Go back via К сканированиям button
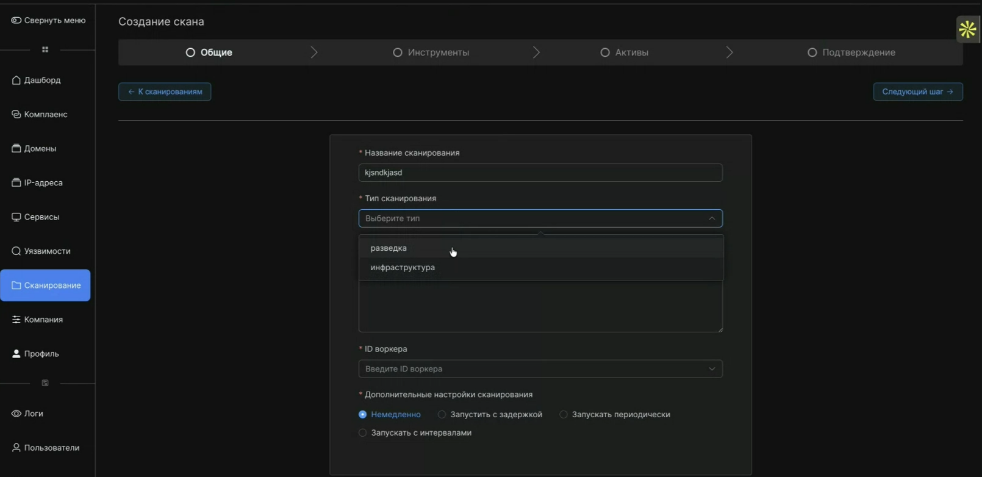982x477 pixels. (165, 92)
* * *
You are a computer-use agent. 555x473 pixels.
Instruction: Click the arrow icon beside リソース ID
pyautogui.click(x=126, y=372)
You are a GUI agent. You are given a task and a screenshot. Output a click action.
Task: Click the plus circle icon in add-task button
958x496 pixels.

*What the exercise asks*. Considering the entries above, how many lines contain "agent"? Give that number with nothing else.

*Exercise response*. 2